Originally Posted by Barry J. Anwender (Post 1451218)
8 hours of video will off-load in roughly 25 minutes. Sony's stock SXS cards cannot come close to this transfer time........ ........Food for thought, when reliable performance and time are money in this business. Cheers!

SxS cards run at pretty much the same speed. I can offload a full 16Gb (52mins) SxS card in 3 1/2 minutes using a NextoDi 2500 or Sony PXU-MS240, so not that different at all.

As for reliability, time will tell. Having to use external cables and batteries is certainly not going to help make SSD's more reliable and the SSD's don't have internal power storage to prevent FAT corruption during power loss or disconnection as SxS cards do.

Kent Beeson November 23rd, 2009 12:53 PM

I appreciate all replies - without this advice I'd have bought the hard drive from SONY - but potentially hours lost on one drive, I think you're right...but man, who wants to pay $850 bucks for a little SxS 32GB card! Can't believe these prices...haven't they recouped on their R&D yet, bring down those prices more than they have please!

not too comfortable using the cheaper card alternatives, as I want the option at all times to record slow/quick mode and if I'm correct , only the SxS cards currently allow that, not even the 120k Hard drive will do that - yet...

So if I do go broke and get a NanoFlash, does that simply plug in to the EX1R or do the 2 SxS cards plug into it? Will Nano Flash therefore be able to record slo/quick mode as well?
KB

Barry J. Anwender November 23rd, 2009 01:33 PM

Quote:

Originally Posted by Alister Chapman (Post 1451257)
SxS cards run at pretty much the same speed. I can offload a full 16Gb (52mins) SxS card in 3 1/2 minutes using a NextoDi 2500 or Sony PXU-MS240, so not that different at all.

From Sony's web page: Sony Product Detail Page - PXUMS240

"Record Time Per HDD Cartridge –HQ Mode: More than 13 hours / SQ Mode: More than 17 hours One-Touch Copy to HDD Cartridge –COPY ONLY: ~600Mbps (10min for 32GB card or approx. 10x real time) –COPY & VERIFY: ~300Mbps (20 min for 32GB card or approx. 5x real time) High-Speed SxS Read Transfer Function  –e-SATA Interface to connect with PC (Max. 800Mbps read transfer speed) –Estimated Single Cartridge Ingest Time is less than 1 Hour (up to 17 hours per cartridge @ 35Mbps) Internal shock absorbers. The cartridge has an internal HDD which is suspended inside the PXU-HC240 chassis by four specially engineered dampers that help protect against shock. 3G shock detection.

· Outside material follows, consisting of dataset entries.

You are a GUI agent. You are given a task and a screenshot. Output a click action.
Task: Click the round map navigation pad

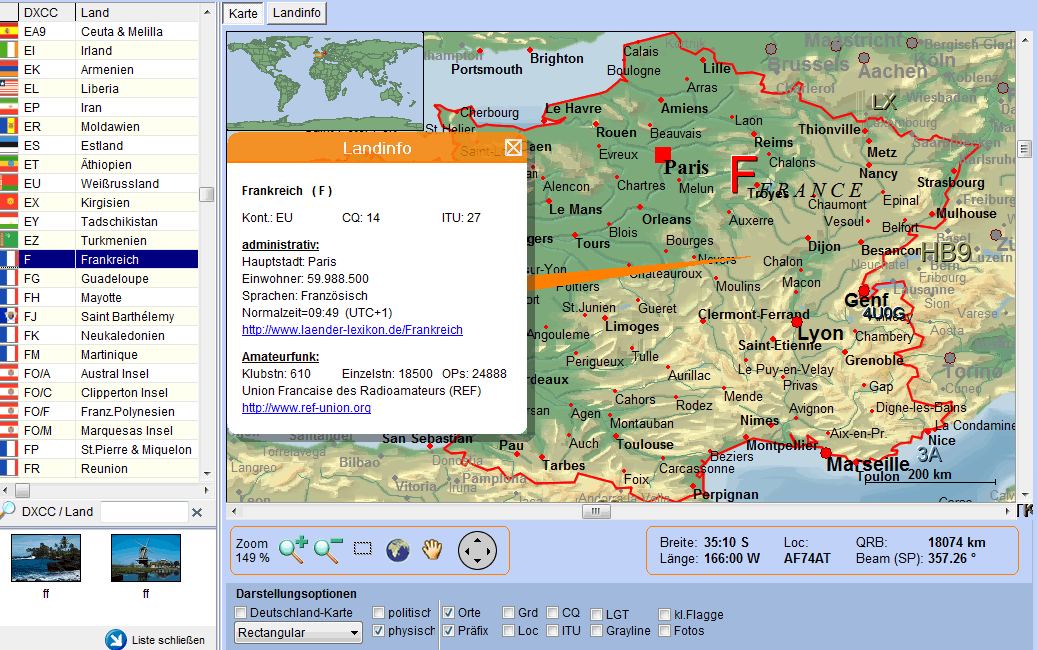click(477, 550)
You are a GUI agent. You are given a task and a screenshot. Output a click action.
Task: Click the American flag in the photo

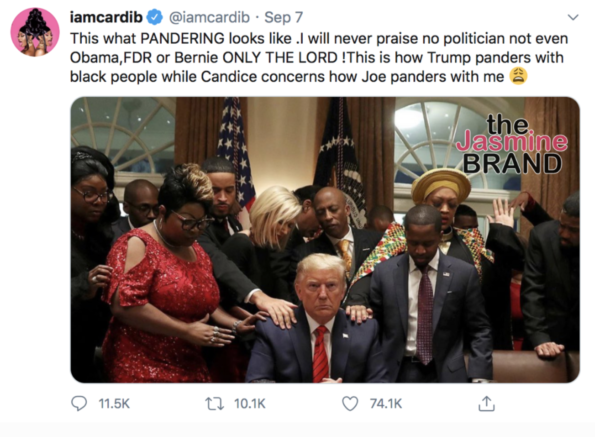click(x=235, y=152)
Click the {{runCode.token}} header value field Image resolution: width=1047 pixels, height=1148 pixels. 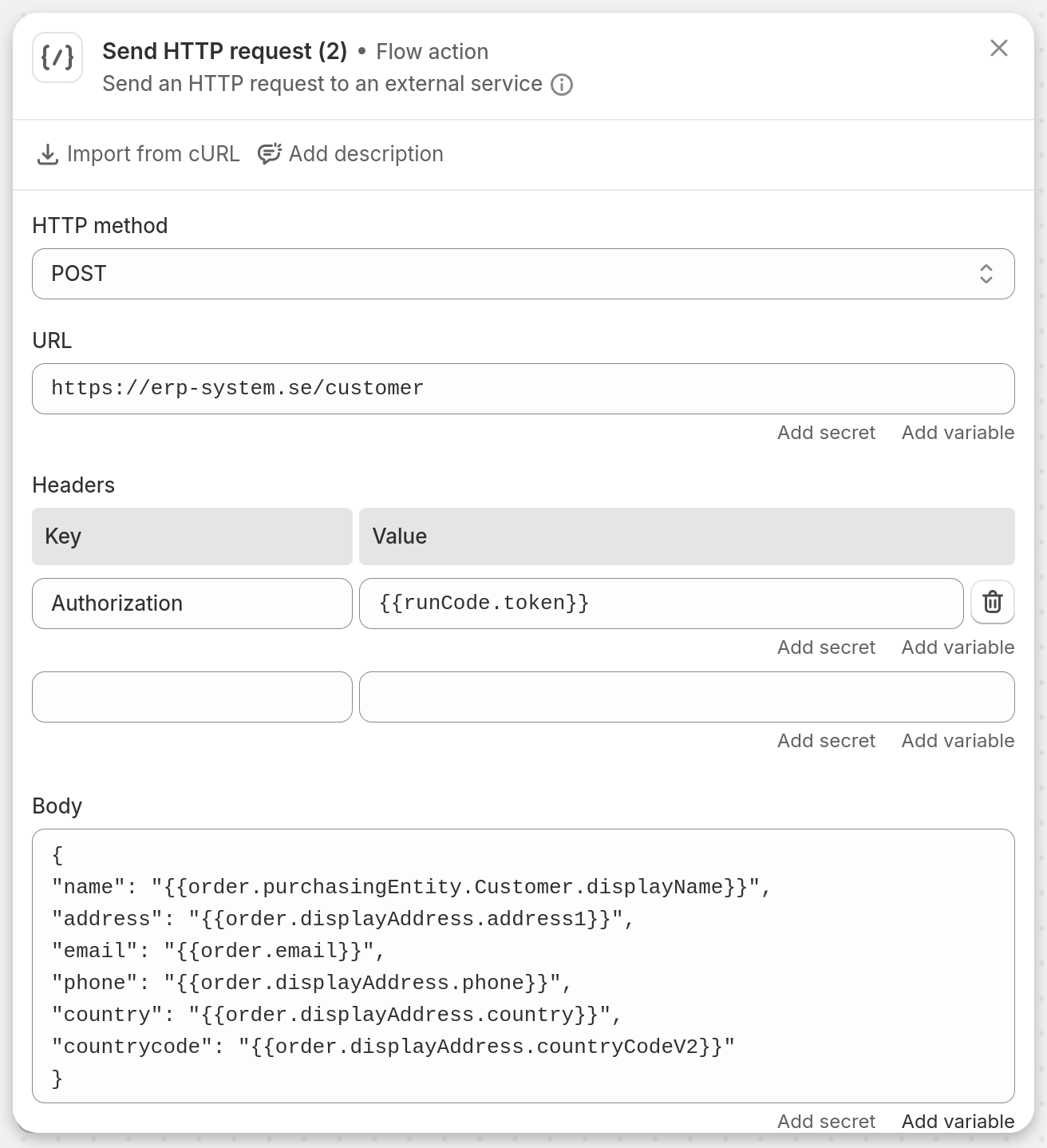(661, 603)
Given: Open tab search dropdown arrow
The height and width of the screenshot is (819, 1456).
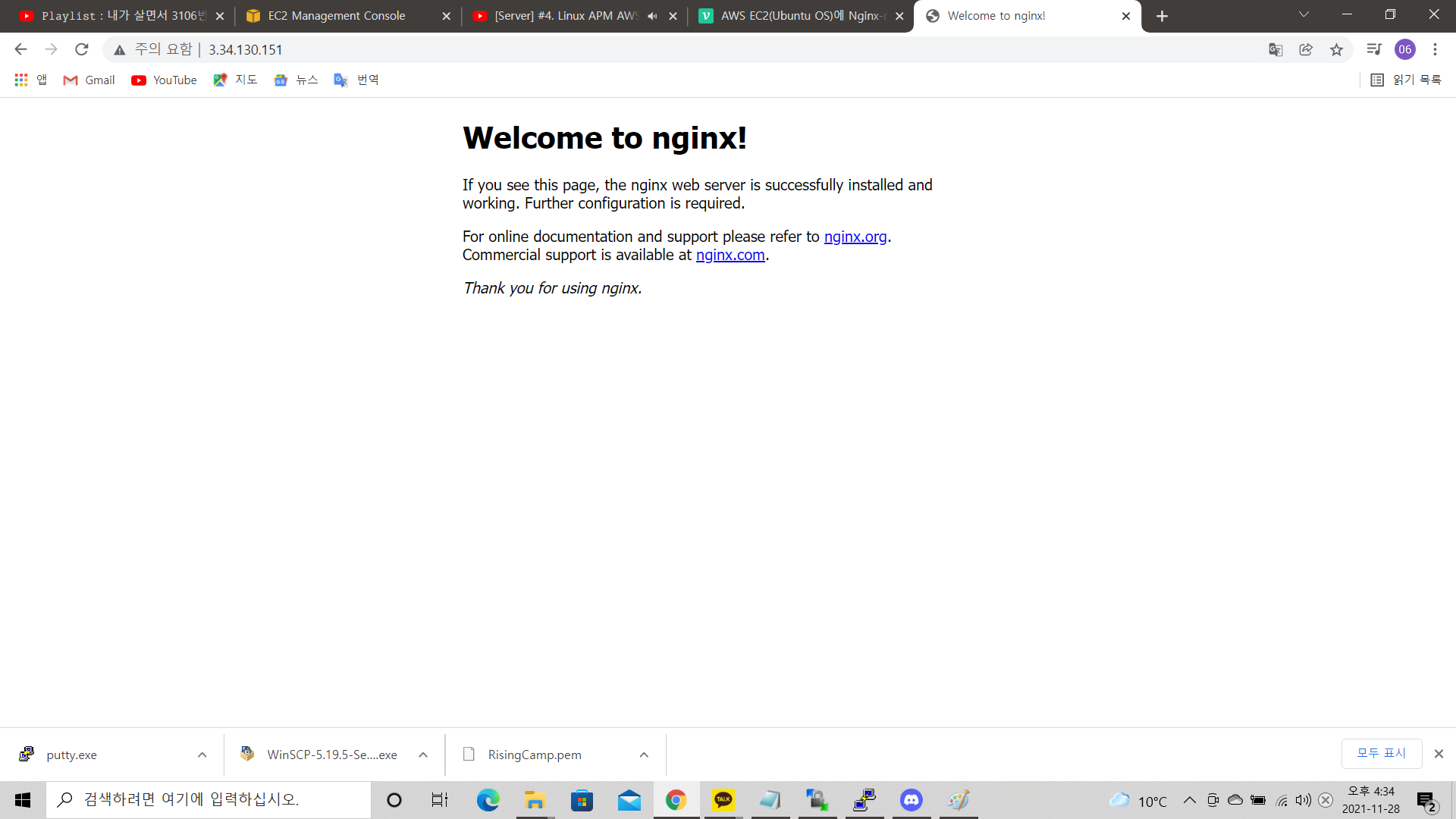Looking at the screenshot, I should click(x=1304, y=15).
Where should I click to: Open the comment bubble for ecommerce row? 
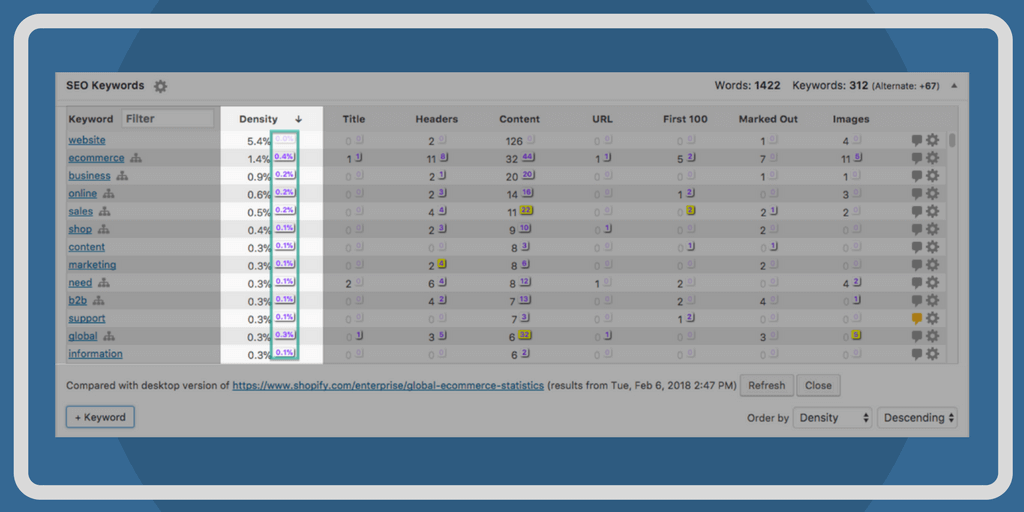(916, 158)
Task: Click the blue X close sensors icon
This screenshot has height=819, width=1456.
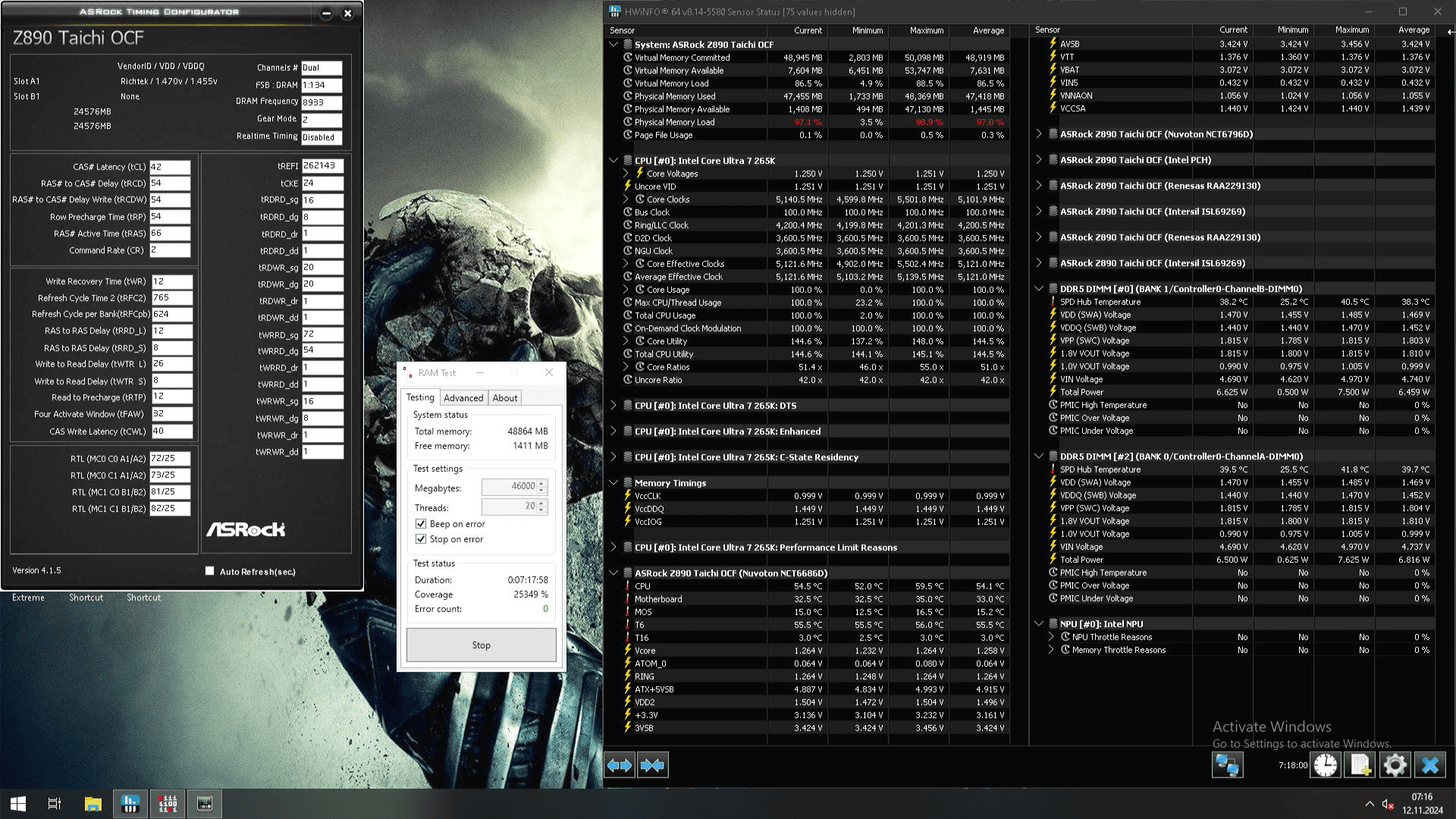Action: (x=1430, y=765)
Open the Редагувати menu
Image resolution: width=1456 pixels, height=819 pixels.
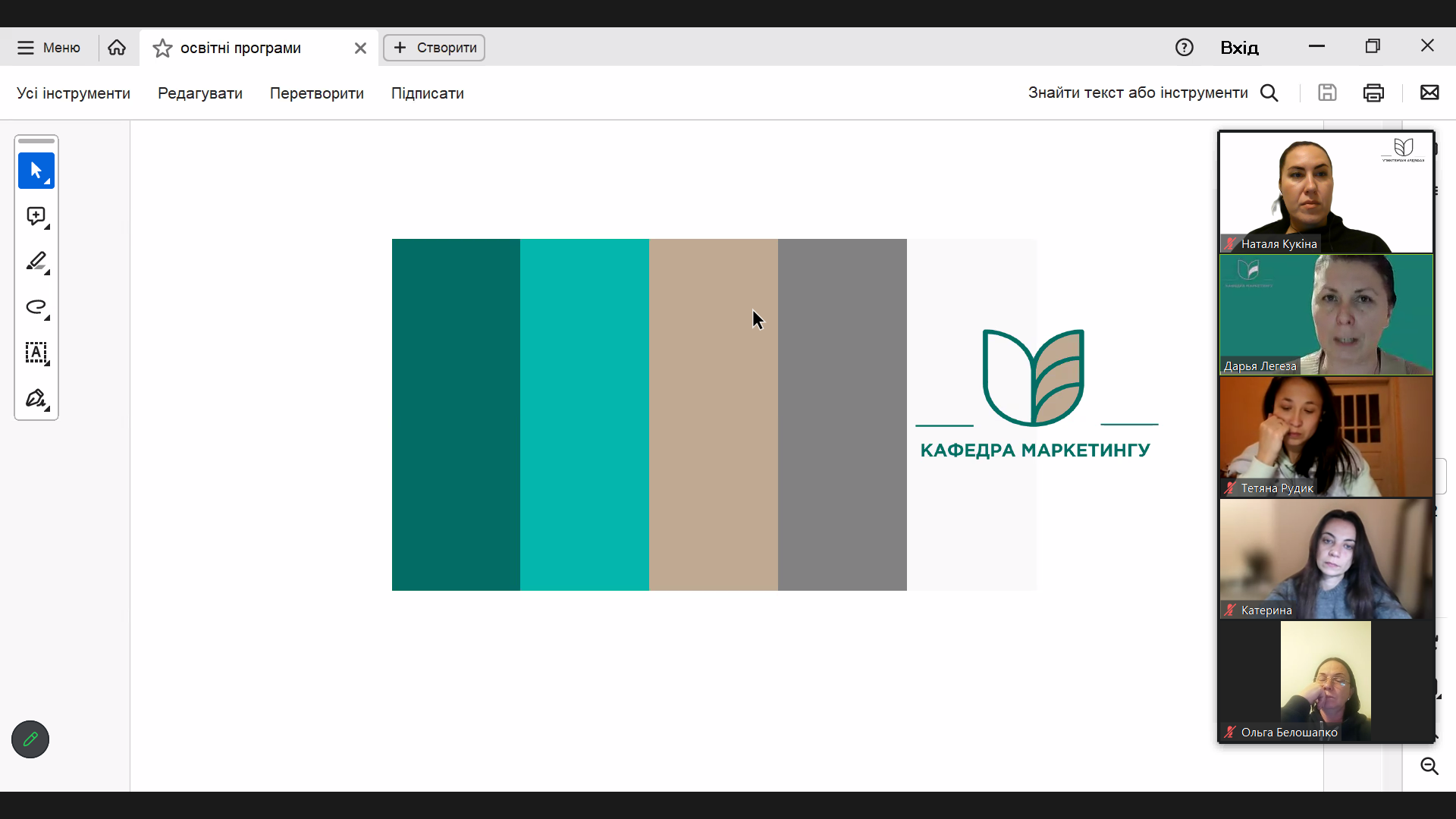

As in a laptop PC, this system senses a potential shock and temporarily “parks” the read/write heads away from the hard disk surface, to help protect the disk from damage."

Another point not being mentioned, here is having to fiddle around with a bag full of SXS or SDHC cards.

Alister Chapman November 23rd, 2009 03:17 PM

OK, you win on the MS240, but the NVS2500 is 3 1/2 mins for a full 16Gb card, which equates to 28 mins for 128Gb, so as I said there is little speed difference between SxS and your claimed 25 mins for a 128Gb SSD.

Id rather fiddle around with 4 SxS cards than an external SSD, battery pack, some kind of mount and all it's cables.

Don't forget Sony's new SxS-1 cards are half the price of the old cards. Also if you go the Memory Stick route via the Sony adapter or the SD card route there is nothing to stop you offloading several cards at once via multiple adapters to get faster transfers of longer projects.

The NanoFlash records on to compact flash cards and not SxS cards. It can record from any SDi source and a future firmware update will allow some overcrank speeds to be used. The big advantage of the NanoFlash is that you can record at higher bit rates for better picture quality.